即戦力希望の企業と新卒社員の意識ギャップが生まれる理由

採用

「即戦力希望!」というワードは求人でよく見かけますよね。しかし新卒にとって「即戦力」となることは簡単ではありません。

新卒入社の社員を即戦力として扱うことのリスクと、入社後、企業と新卒で意識のギャップを生まないための採用のコツを紹介します。

即戦力になりたい新卒はいない

企業の中には新卒の時から即戦力として計算したいと考えているところもありますが、新卒からするとそれは大きな負担となります。

限られた社員の中で実績を上げていかなければならない企業にとっては新卒であっても結果は欲しいところですが、それを期待し過ぎると新卒とミスマッチを起こします。

まず新卒にとっては学生生活を終えて社会人になるというのは人生最大と言っていいほどの転換期です。生活習慣は一変しますし、人付き合いもまったく変わります。

そんな激動期では新しい生活に馴染むことが大切になり、自分のことで手一杯というのが新卒の本音です。仕事もミスをしないでついていくのに必死であり、そこに加えて成果まで求められてしまってはパンクしてしまいます。

ストレスも抱えやすい状態ですので焦って結果を出そうとすることは精神的に大きな負担となります。

希望を持って入社してきた新卒は、仕事を頑張ろうという気持ちは持っています。ですが現実的には社会人に適応することは簡単ではありませんし、仕事を覚えるのも大変です。

少なからず自信喪失しやすい時期に会社から即戦力になっていないことを指摘されるとさらに傷つくことになります。

自分でどうにかしようと試行錯誤している新卒に大きなプレッシャーをかけられるのは辛いことです。「計画的に、着実に成長したい」というのが新卒の本音です。企業は新卒に対して、寛大に待つ姿勢が求められます。

会社が即戦力を求める背景

会社も業態や社風によっては新卒でも即戦力を求める場合があります。

例えば人材が不足している専門的職業や資格を必要とする職業の場合は新卒であっても育てている余裕はないので、すぐに戦力として数えなければなりません。それらの業態以外で新卒を即戦力として数える会社は少し社内の風潮を見直す必要があると言えます。

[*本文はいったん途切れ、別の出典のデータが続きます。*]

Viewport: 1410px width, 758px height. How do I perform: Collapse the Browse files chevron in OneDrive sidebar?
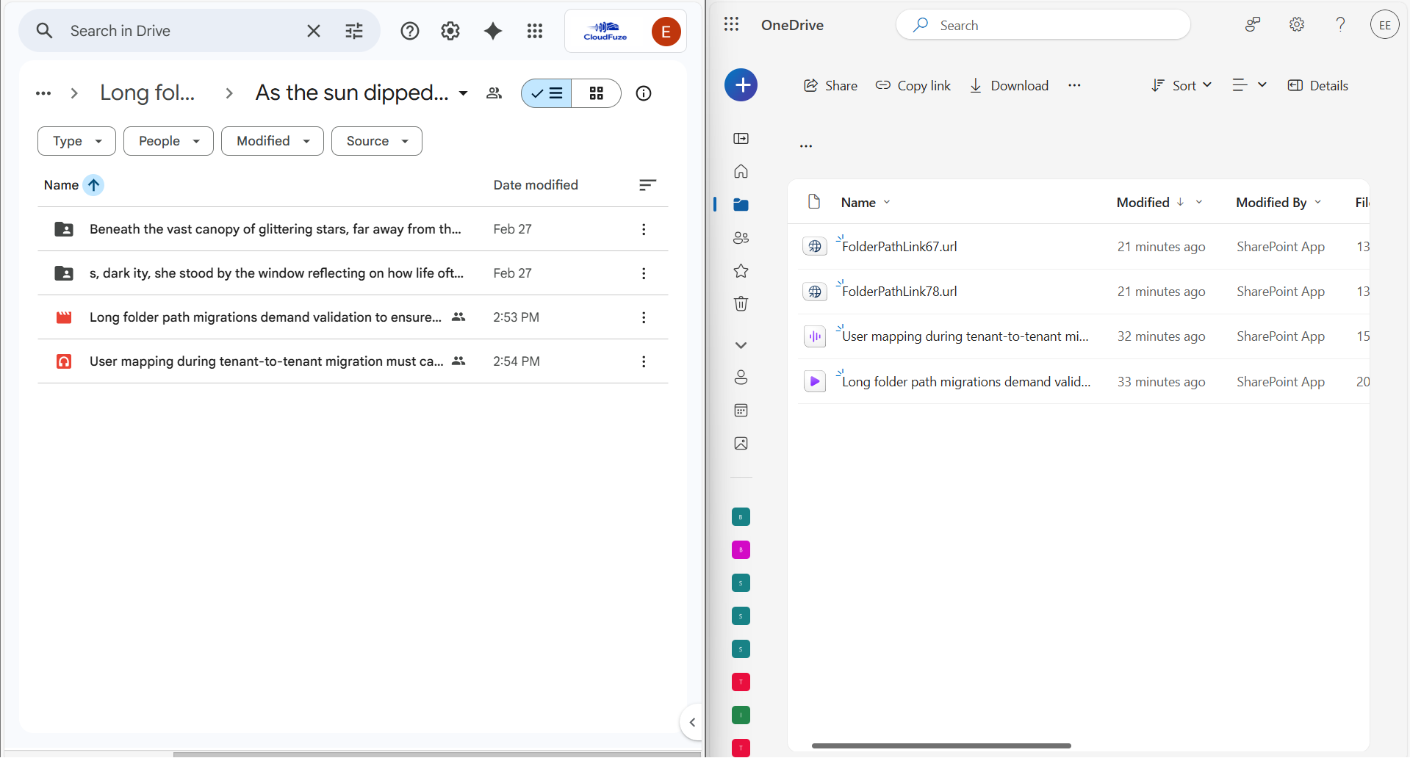click(741, 344)
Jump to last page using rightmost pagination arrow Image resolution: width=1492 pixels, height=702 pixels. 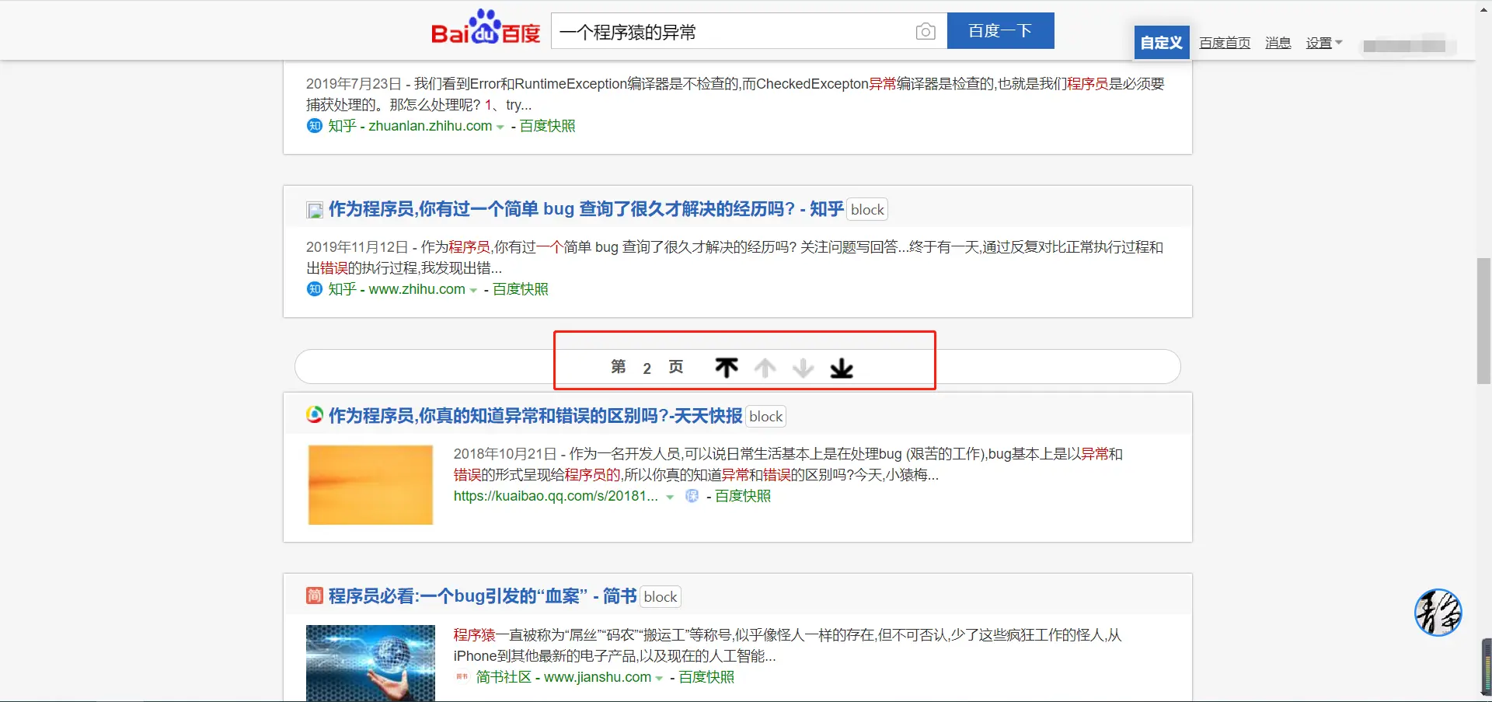(x=842, y=368)
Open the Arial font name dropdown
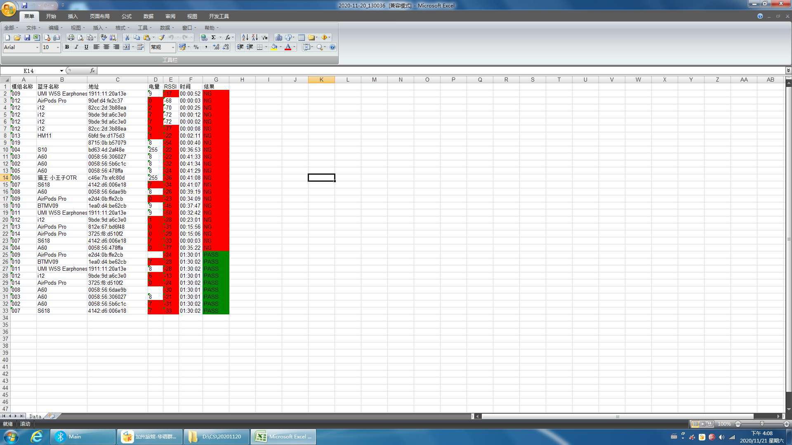Screen dimensions: 792x445 [37, 47]
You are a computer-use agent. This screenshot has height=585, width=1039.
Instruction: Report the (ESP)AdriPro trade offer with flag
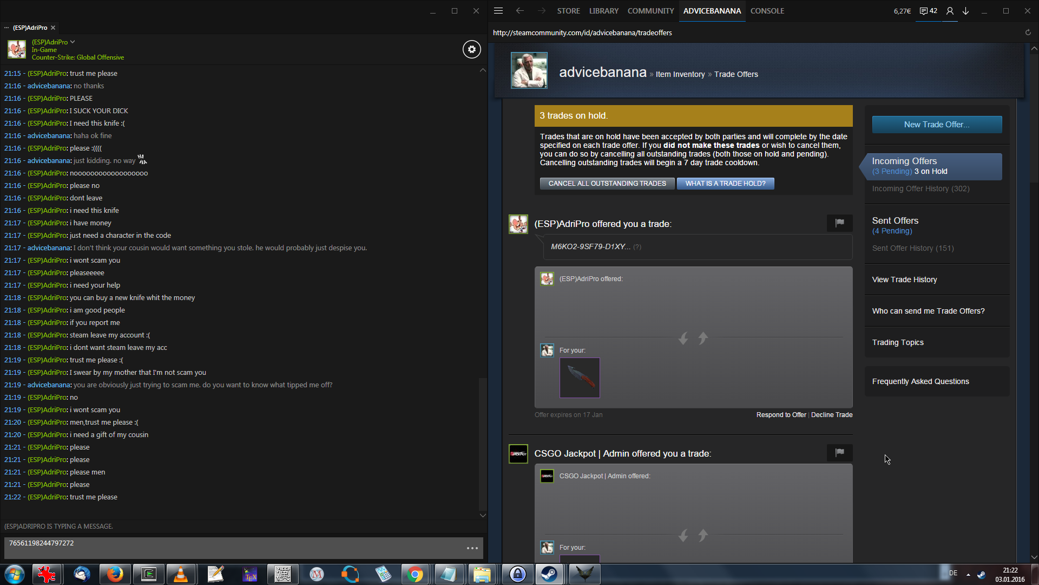[839, 223]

また、新卒を即戦力にしたい会社で多いのが人材難の会社です。必要とする社員が足りていないので新卒であっても戦力として計算しないと成り立たなくなってしまいます。

業務拡大の一環でまだ人が足りていないという事情であれば問題ありませんが、そうでないのであれば欠員が出ている状況に問題があります。離職者が多いから常に人数が足りないということになります。

さらに、社員を結果でしか見ていない会社の場合も、社員の年齢などは考慮しないので「お給料を支払っているからには即戦力であって当然」という考えを持っています。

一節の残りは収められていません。